• _What to produce_:
Go through the records below and restate each one word for word.

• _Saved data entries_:
=======
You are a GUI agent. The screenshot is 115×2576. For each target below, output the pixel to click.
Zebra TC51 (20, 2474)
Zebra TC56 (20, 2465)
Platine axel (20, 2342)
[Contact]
=======
• _Solution to this exercise_:
You are a GUI agent. The screenshot is 115×2576. For each target below, output the pixel to click.
Zebra TC51 (20, 2474)
Zebra TC56 (20, 2465)
Platine axel (20, 2342)
[Contact]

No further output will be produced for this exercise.